§ Texte cité:
──────────

Je proposerai donc de substituer provisoirement à la notion de marché la notion de transaction marchande, qui correspond à la situation d'écart nul entre deux interactions : la transaction marchande en effet, comme l'échange rituel de verres de vin décrit par Lévi-Strauss, consiste à échanger deux objets strictement équivalents, ou plutôt un objet contre son équivalent (monétaire ou matériel). Cette définition rend la transaction marchande observable et permet même de l'isoler comme unité d'observation. Parce que les partenaires acceptent l'équivalence entre les deux objets échangés (qu'il s'agisse de troc ou de paiement de l'objet en monnaie) et parce que les deux interactions (transfert de l'objet, transfert de son paiement) sont strictement superposées, la transaction marchande a lieu, en principe, entre des individus interchangeables (le même prix quel que soit le client) et porte sur des objets en principe interchangeables (puisque leur équivalence est reconnue) 15. Elle laisse donc de côté tout élément personnel, qu'elle neutralise, abolit ou met entre parenthèses. Cette notion permet d'analyser des chaînes d'intermédiation commerciale comme des séquences de transactions, et de s'interroger non plus sur le marché comme construction théorique mais sur le commerce comme ensemble de transactions observables. Enfin, en mettant l'accent sur l'équivalence reconnue entre deux objets (un objet et son " prix "), elle conduit à s'intéresser aux différentes conditions de cette reconnaissance : le développement de la mesure, par exemple (mesure des objets vendus, en particulier, mais aussi mesure des sommes d'argent transférées) ; la multiplication d'intermédiaires professionnels, aptes à garantir cet accord sur l'équivalence. Considérer la formation d'un prix non pas comme le résultat de modèles théoriques (ce que fait l'économie) mais comme le résultat de processus sociaux observables (une équivalence reconnue) permet de s'interroger non seulement sur les techniques qui conduisent à l'établissement de cette équivalence mais aussi sur les discussions, voire les conflits, autour de cette équivalence : la notion de juste prix, incompréhensible pour les économistes aujourd'hui, est justement un de ces concepts indigènes les plus importants en matière de fixation du prix.

──────────

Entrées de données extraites
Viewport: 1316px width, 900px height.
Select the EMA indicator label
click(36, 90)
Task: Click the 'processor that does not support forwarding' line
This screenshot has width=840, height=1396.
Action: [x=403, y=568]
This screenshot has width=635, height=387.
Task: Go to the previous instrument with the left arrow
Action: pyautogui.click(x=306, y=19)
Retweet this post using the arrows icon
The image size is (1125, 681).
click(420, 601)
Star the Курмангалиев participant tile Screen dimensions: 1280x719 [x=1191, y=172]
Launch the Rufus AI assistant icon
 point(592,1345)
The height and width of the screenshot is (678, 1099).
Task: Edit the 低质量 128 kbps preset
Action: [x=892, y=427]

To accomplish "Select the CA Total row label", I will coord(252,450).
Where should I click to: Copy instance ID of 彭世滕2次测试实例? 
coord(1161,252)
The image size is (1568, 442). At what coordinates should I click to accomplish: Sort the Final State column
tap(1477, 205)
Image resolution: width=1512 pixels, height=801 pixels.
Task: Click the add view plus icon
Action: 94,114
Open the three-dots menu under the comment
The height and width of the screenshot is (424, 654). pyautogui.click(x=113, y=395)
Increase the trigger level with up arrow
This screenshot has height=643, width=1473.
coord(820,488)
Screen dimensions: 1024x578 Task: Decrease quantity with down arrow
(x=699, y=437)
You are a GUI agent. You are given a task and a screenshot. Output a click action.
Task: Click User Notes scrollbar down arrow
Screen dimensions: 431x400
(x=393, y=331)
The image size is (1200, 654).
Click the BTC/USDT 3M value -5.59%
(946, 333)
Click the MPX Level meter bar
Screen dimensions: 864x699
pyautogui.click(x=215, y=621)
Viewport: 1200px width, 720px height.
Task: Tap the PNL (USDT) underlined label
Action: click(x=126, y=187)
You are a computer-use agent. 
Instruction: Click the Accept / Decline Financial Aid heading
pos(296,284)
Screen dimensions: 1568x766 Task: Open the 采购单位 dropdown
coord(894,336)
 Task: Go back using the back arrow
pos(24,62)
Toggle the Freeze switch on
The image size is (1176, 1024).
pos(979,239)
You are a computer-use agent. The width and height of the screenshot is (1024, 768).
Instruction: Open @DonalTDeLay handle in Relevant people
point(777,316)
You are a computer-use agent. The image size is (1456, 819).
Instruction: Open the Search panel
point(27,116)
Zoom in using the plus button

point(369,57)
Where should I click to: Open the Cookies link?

──────────

§ Consignes:
**A.** Selon le texte cité, à quel échange décrit par Lévi-Strauss la transaction marchande est-elle comparée ?
**B.** Reprenez en liste numérotée les lignes de données allant de la ligne contenant "Open the three-dots menu under the comment" jusqu'à celle contenant "(x=393, y=331)", sans les lignes vides.

§ Réponses par consigne:
**A.** À l'échange rituel de verres de vin.

**B.**
1. Open the three-dots menu under the comment
2. The height and width of the screenshot is (424, 654). pyautogui.click(x=113, y=395)
3. Increase the trigger level with up arrow
4. This screenshot has height=643, width=1473.
5. coord(820,488)
6. Screen dimensions: 1024x578 Task: Decrease quantity with down arrow
7. (x=699, y=437)
8. You are a GUI agent. You are given a task and a screenshot. Output a click action.
9. Task: Click User Notes scrollbar down arrow
10. Screen dimensions: 431x400
11. (x=393, y=331)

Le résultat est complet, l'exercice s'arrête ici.